(Collected data)
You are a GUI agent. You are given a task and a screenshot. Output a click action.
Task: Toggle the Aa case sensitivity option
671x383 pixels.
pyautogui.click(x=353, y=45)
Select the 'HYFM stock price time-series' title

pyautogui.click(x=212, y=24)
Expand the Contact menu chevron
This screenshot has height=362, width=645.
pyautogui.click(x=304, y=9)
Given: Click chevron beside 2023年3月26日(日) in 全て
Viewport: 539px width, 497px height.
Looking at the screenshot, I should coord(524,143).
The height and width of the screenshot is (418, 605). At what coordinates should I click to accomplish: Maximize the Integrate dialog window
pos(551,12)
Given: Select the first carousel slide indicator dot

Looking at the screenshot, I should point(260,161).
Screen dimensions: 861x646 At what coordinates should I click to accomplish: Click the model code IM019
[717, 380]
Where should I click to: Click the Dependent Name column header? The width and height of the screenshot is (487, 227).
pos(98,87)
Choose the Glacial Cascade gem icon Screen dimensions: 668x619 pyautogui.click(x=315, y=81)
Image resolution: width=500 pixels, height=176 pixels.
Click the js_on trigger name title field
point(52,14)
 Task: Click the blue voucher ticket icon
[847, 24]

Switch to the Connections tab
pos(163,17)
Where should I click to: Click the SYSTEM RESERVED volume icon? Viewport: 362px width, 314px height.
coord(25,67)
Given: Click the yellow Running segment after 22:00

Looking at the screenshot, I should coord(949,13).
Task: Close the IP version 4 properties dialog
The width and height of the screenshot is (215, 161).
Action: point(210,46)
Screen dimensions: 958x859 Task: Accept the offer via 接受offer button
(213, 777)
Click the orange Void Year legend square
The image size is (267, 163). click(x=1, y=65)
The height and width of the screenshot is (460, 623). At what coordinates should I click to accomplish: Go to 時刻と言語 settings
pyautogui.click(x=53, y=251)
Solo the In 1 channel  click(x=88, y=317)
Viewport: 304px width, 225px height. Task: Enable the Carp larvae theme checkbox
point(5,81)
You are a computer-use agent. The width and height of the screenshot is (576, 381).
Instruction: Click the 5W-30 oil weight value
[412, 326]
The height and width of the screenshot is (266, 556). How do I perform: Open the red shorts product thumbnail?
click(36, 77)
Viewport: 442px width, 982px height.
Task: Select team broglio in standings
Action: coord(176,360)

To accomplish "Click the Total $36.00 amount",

INSTRUCTIONS TO FOLLOW. When a line contains the string "chevron", copy it from the records.

WRITTEN RESPONSE.
Expand the Contact menu chevron
Given: Click chevron beside 2023年3月26日(日) in 全て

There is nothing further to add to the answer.